The second priority is boosting SaxoSelect’s managed portfolios. “We have 12 managed portfolios here, with BlackRock a single provider for three of them, and there are Morningstar, Nasdaq Dorsey Wright and Brown Advisory, which is in Boston and focuses on ESG strategies. We also have our own internal quant team curating portfolios. We want to expand the number and range of portfolios available this year. In this segment, a client can invest into the portfolio, and the provider then automatically rebalances. It's a very nice simple, easy to understand product enjoying rapid AUM growth for us.”
The third priority is boosting the adviser space and building out the number of local markets that Saxo covers. “Here in Singapore,” Reynolds adds, “we are expanding in the local adviser base through the partnership with Quantifeed.

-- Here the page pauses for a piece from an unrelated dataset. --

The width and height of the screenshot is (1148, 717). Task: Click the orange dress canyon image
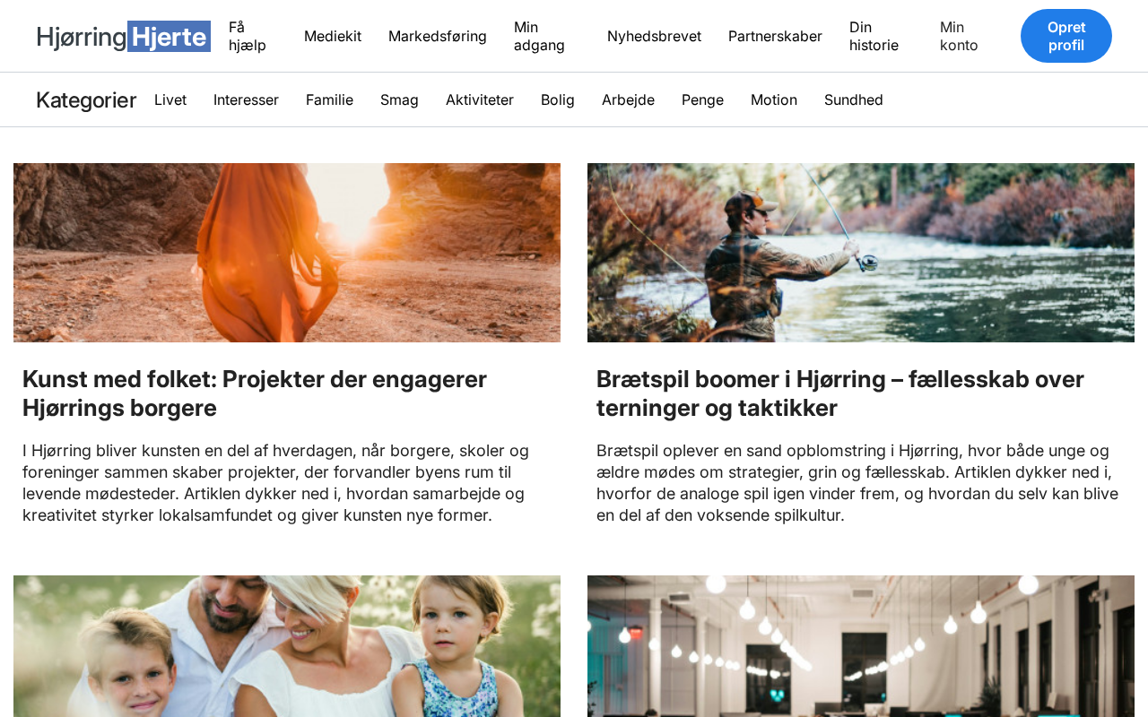pos(287,253)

We are working with them on developing an adviser workstation, which will make them more efficient and more profitable by enabling them to handle more clients per advisor, and more efficiently. As I mentioned, these types of firms have limited tech budgets, so this is an ideal solution.”
Getting Personal with Saxo Markets’ Adam Reynolds
Reynolds is CEO of Saxo Markets APAC, with overall responsibility for growing the business for active traders, investors, and wholesale clients and to position Saxo as partner and leader in digital transformation, as well as a major player in the institutional brokerage market.

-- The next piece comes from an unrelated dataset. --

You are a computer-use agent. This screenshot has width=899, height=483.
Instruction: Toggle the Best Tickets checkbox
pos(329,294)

Reynolds joined Saxo Bank in 2014 and also serves as Chairman for Saxo Markets Australia, working out of the Saxo’s Singapore office. Within this position, he is responsible for all activities related to the Saxo Markets’ Asia Pacific region, including sales, marketing, operations, accounting, staff management as well as business growth.
He has more than 30 years’ experience in the financial markets as a macro trader and manager of financial markets trading, sales and portfolio management teams. Prior to Saxo, he was Asia CEO for The Cambridge Strategy Asset Management and before that he worked at both Merrill Lynch and Société Générale in MD level roles in Europe and Asia.
Reynolds has an MSc in Finance from The School of Oriental and African Studies at The University of London and is a member of the Australian Institute of Company Directors and the Singapore Institute of Directors.
Born in England, his family moved to Australia when he was just seven years old. He lived in Australia until 1993 when he was 26 years old, since when he has lived and worked mostly in Asia, with a spell also in the UK for eight years with Merrill Lynch. In what has been an impressive career he has run FX institutional sales for Merrill Lynch in Europe and FX and Fixed Income for SocGen in Asia.
Reynolds is also somewhat prolific in the family stakes, with four children ranging from 30 to 13, and even one grandchild.
Leisure time might include him watching his favourite soccer team, Arsenal, or passionately glued to the screen or the seat watching cricket. “I am a mad keen cricket fan, of course supporting Australia,” he adds. “As an aside, the person I most fear and revere in cricket is Ben Stokes, he is so incredibly talented, it is simply not fair that he is not Australian!”
Reynolds also loves big sea fishing, hunting down King Fish out in New Zealand or enjoying a run up the coast off Malaysia for mahi-mahi or other trophies. “I actually caught a marlin out there a few weeks ago, that was truly fantastic,” he enthuses. “And we go for sailfish further off the coast, it really is a wonderful pastime for a great day out.”